Edinburgh – the moving image centre of the north?
Where does this leave our own and the word’s longest continuously running film festival? Well that’s a question which will no doubt be put later this month to the candidates for the newly created post of CEO of the Centre for the Moving Image (CMI). The CMI brings together the Edinburgh International Film Festival and Filmhouse in a new corporate entity with designs on exhibition, education, incubation and possibly a great deal more. Bulging at the seams of its Lothian Road premises the desire to find a new, bigger and better base has been around for some years but extending the Festival/Filmhouse brand into virtual space is likely to feature strongly as well.
EIFF faces some very significant challenges in the coming year – not the least being the end of a very substantial three year uplift in funding from the UK Film Council. The £1.9 million over three years that the UKFC awarded the Festival in 2008 runs out this year and there is virtually no prospect of a remotely similar sum becoming available again – not the least because the UKFC has been told by the Government to lose £25m from its budget over three years to divert to the Olympics.

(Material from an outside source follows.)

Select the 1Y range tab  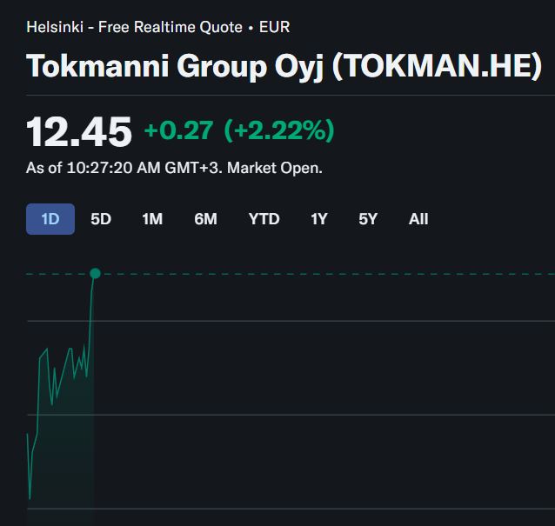[319, 219]
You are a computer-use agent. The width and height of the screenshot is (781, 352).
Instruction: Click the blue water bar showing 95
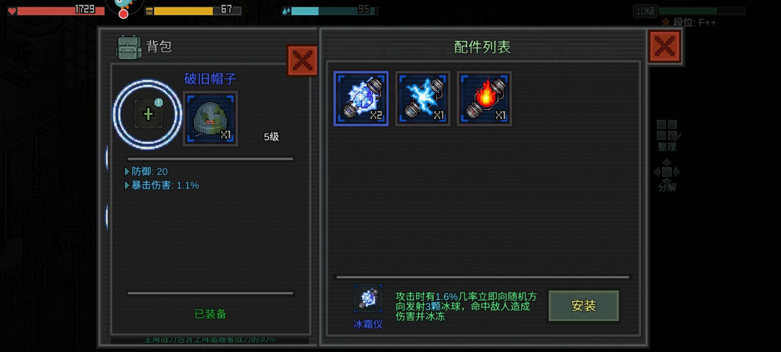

In an effort to protect production investment the Council, says CEO John Woodward in Screen International “got rid of a number of things which were nice to do but in the cold hard reality of having less money, we just couldn’t do any more.” And amongst those “there was a big festival fund and a digital archive fund which have both gone.” That leaves the EIFF with a drop in income of around £600K a year – not much fun for Artistic Director Hannah McGill or the incoming uber-CEO at precisely the time when raising its game and expanding its reach in time and space is absolutely imperative. Likewise a bigger, better building with the potential to add a third dimension to EIFF and Filmhouse is a critical component in any development plan but would seem to be as far away as ever.
Will Creative Scotland and its new CEO Andrew Dixon play a (benign) deus ex machina in this local staging of a global drama? Not to the tune of £600k a year one has to wager but some serious investment allied to a far-sighted vision and coherent strategy on the part of both CMI and Creative Scotland is clearly required if the twin stars of EIFF and Filmhouse are to shine brighter in these occluded times (and that’s not a reference to the Icelandic ash cloud which not surprisingly has been a headache for film festivals as well).